- Directive -
Reproduce the items below, starting at the first line and ending with the line that contains "click(x=920, y=278)", including that line. Omit the pictures from your answer.

____ Data shown

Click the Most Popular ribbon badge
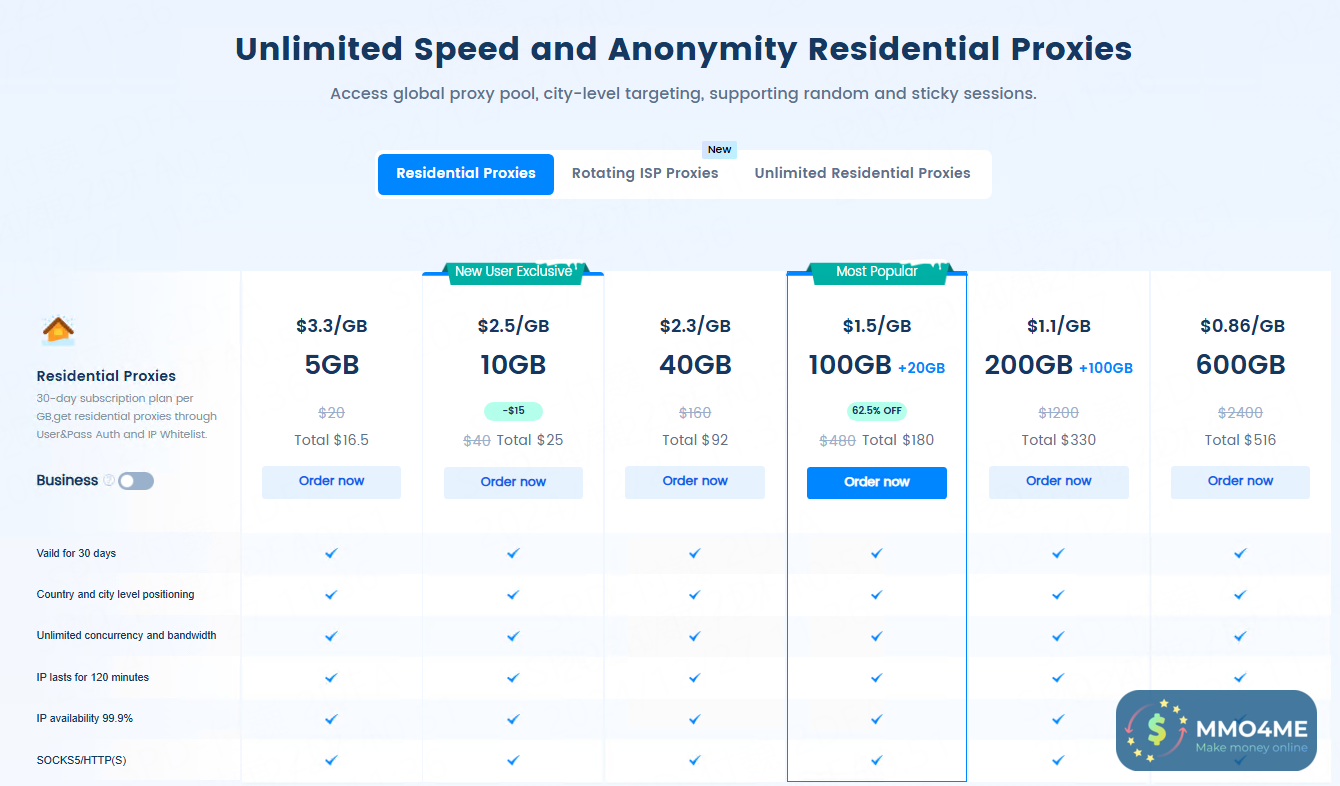This screenshot has width=1340, height=786. 877,272
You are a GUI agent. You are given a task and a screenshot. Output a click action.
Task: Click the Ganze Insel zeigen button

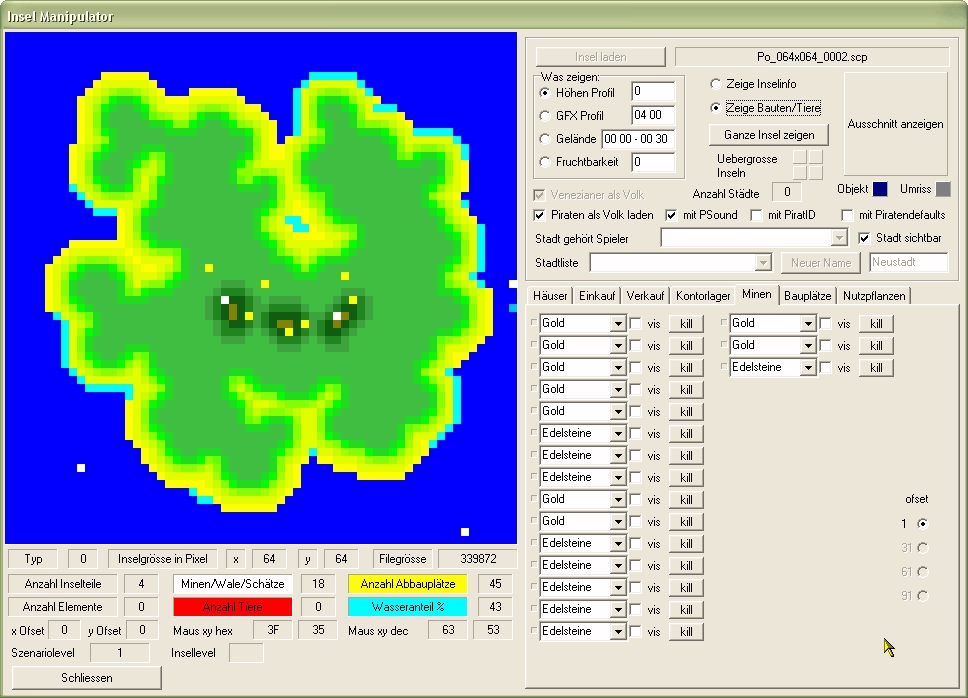coord(769,134)
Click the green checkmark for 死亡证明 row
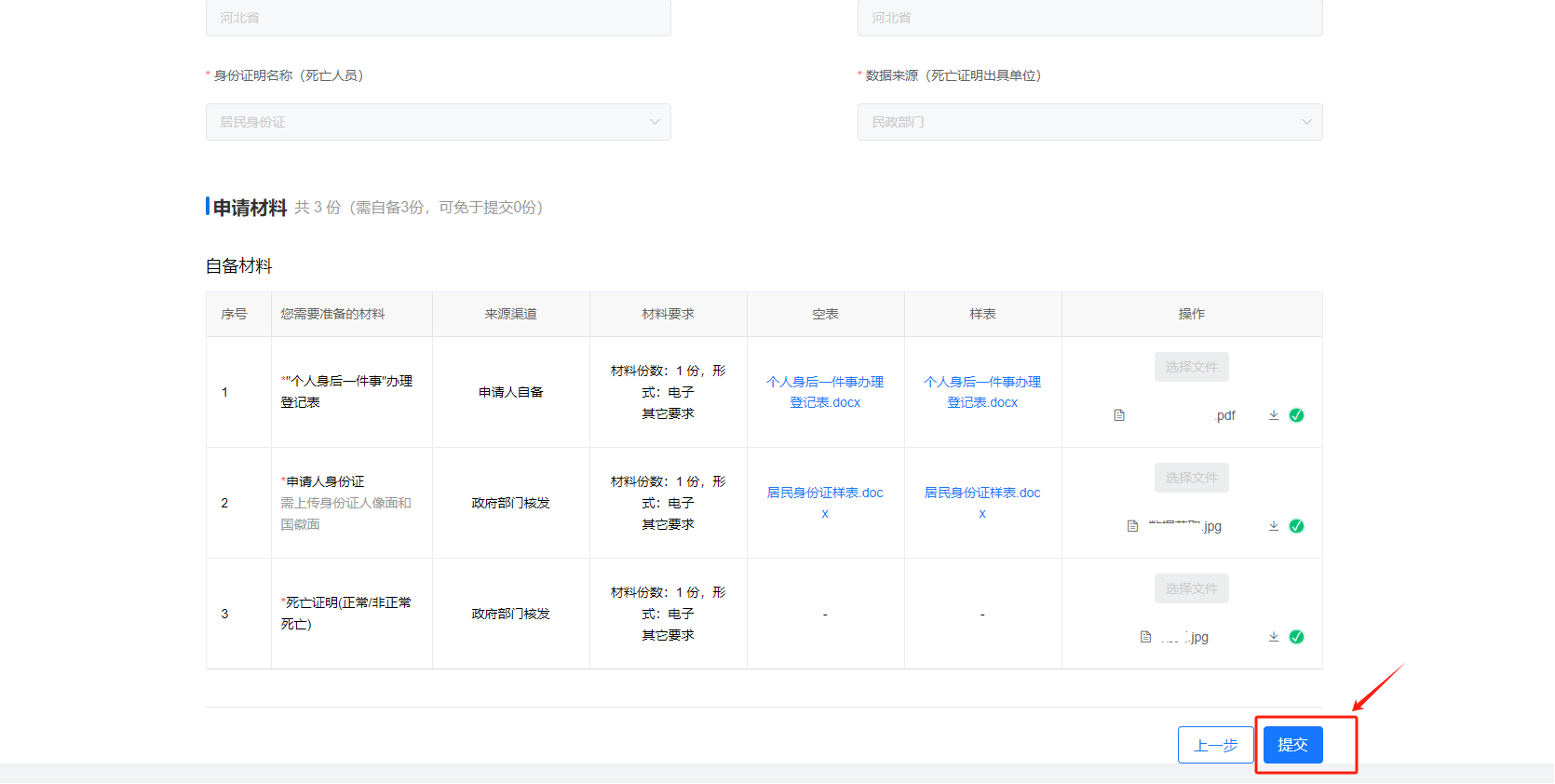1555x784 pixels. tap(1296, 637)
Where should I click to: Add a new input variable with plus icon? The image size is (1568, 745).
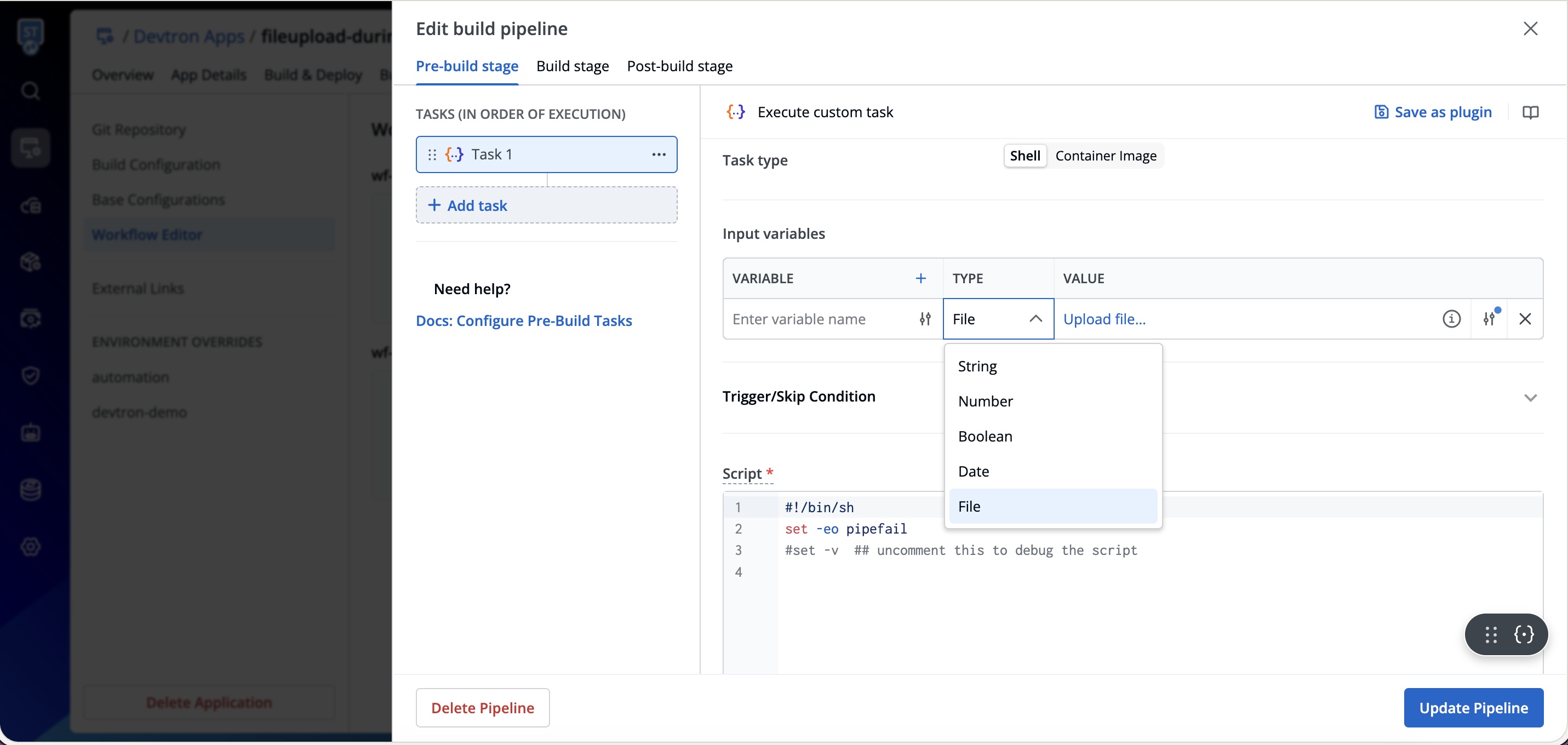click(x=920, y=278)
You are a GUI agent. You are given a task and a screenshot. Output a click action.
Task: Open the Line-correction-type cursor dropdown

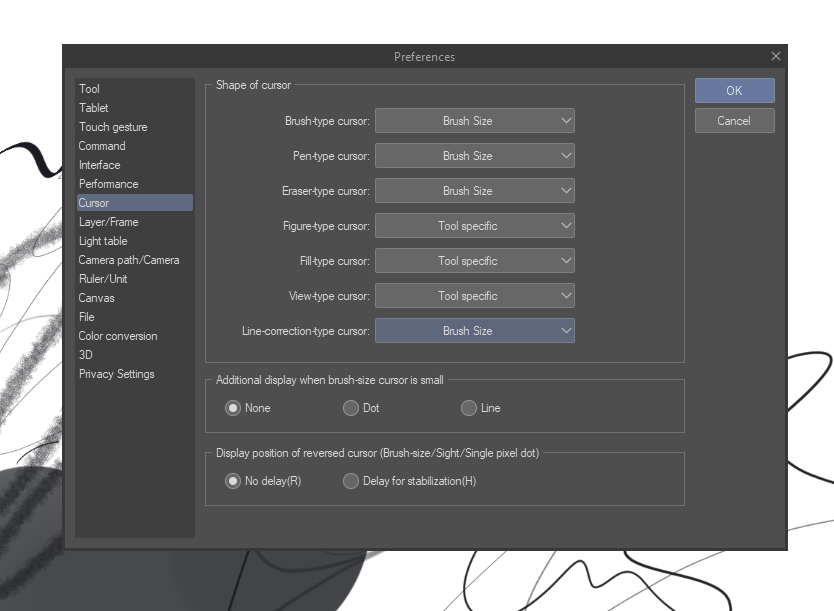click(474, 330)
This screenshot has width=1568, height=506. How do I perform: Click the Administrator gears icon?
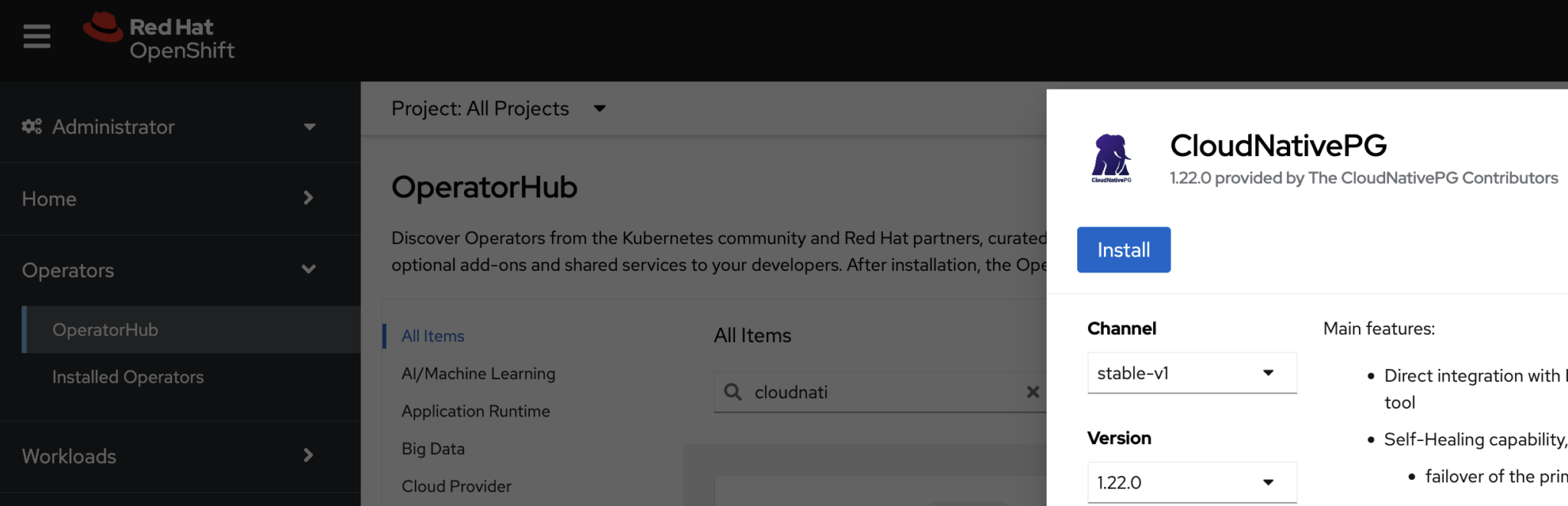(x=31, y=126)
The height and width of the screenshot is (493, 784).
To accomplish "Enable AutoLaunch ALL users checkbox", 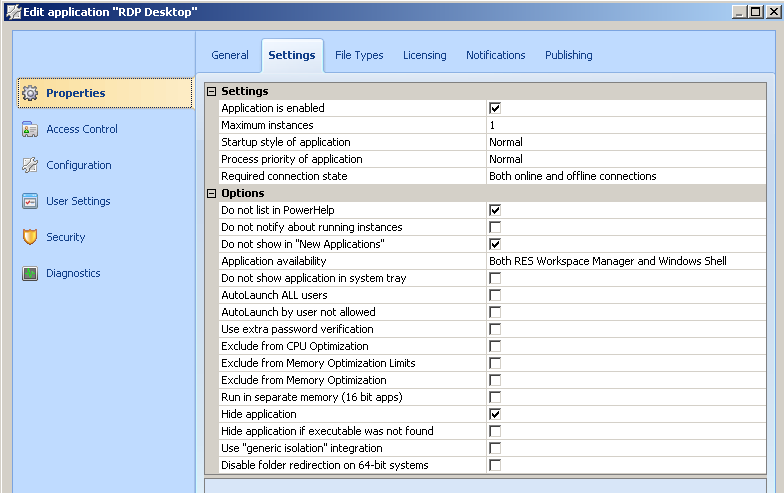I will coord(495,295).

________

- Written reply -
Click the Most Popular ribbon badge
This screenshot has width=1340, height=786. 877,272
You are a GUI agent. You are given a task and a screenshot. Output a click action.
Task: Click the Ganze Insel zeigen button

coord(769,134)
Click the green checkmark for 死亡证明 row
1555x784 pixels. tap(1296, 637)
Where should I click to: Add a new input variable with plus icon? The image size is (1568, 745).
click(x=920, y=278)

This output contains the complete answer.